## Problem description
Give back every line of the records below word for word, and leave the pictures out of your answer.
Begin Data section
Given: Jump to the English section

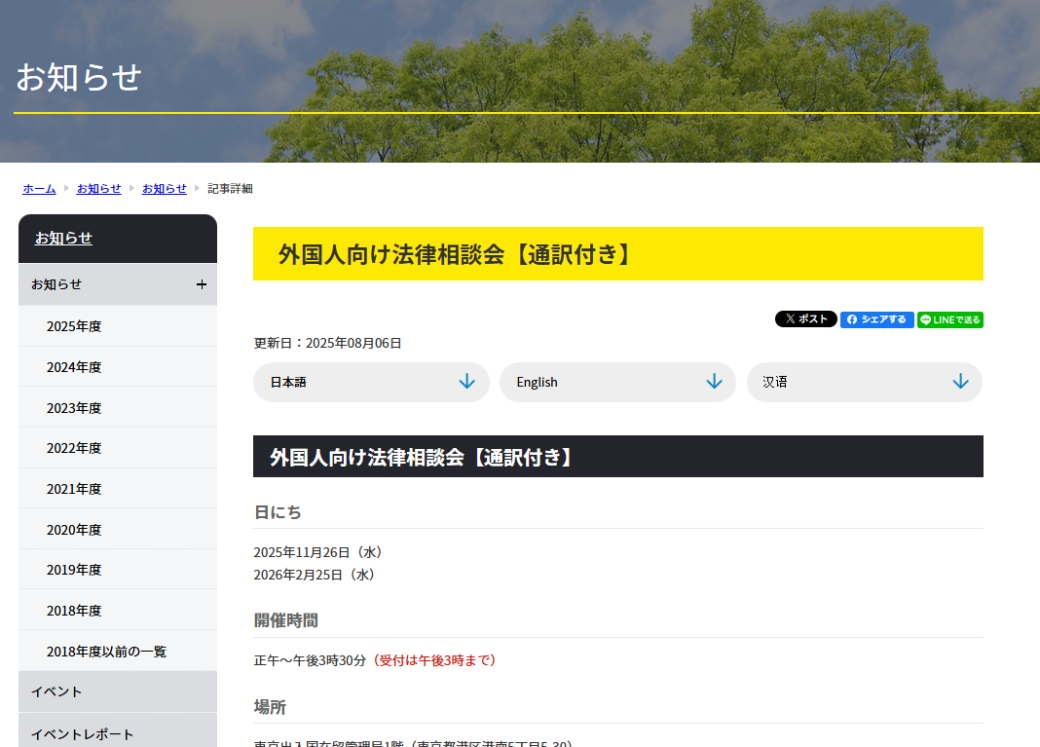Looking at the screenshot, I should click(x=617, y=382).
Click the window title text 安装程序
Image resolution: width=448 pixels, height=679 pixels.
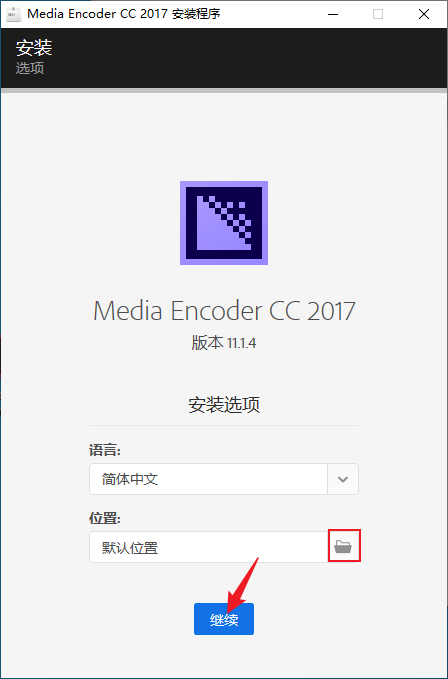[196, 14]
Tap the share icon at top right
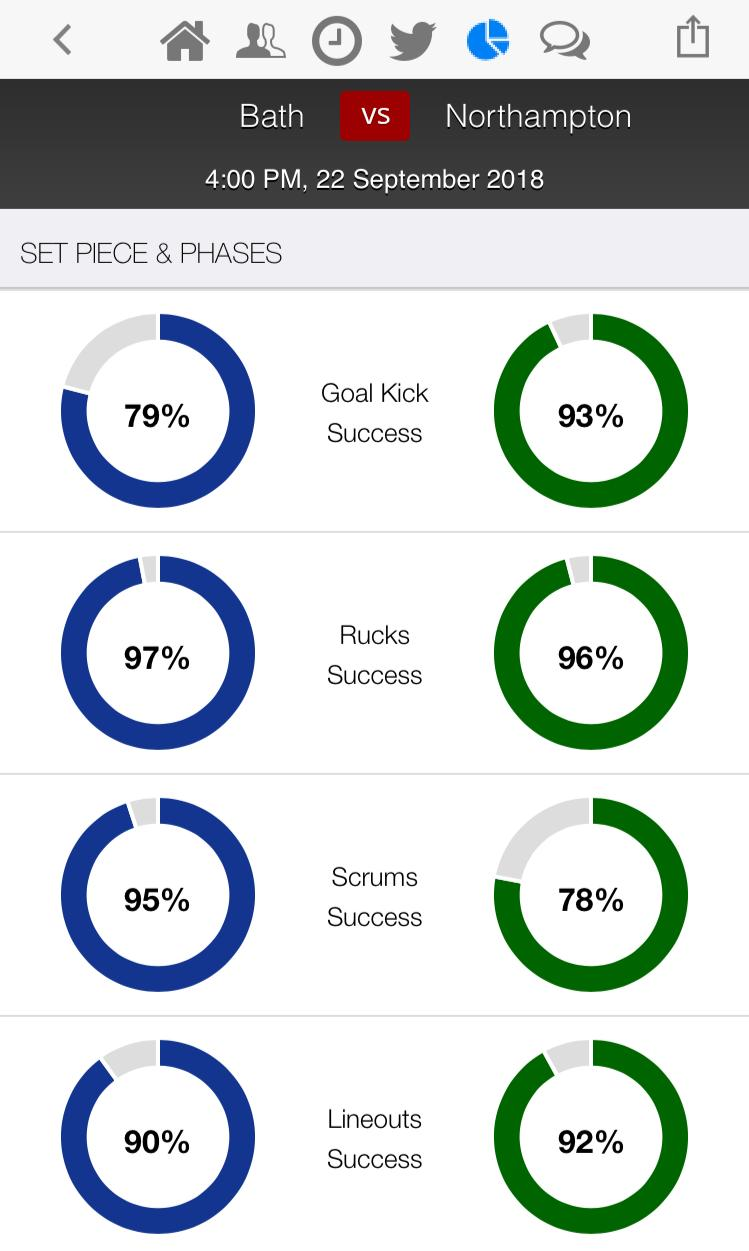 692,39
End Data section
## Final result
Given: Jump to the English section

Looking at the screenshot, I should click(x=617, y=382).
Click the window title text 安装程序
Image resolution: width=448 pixels, height=679 pixels.
[196, 14]
Tap the share icon at top right
 692,39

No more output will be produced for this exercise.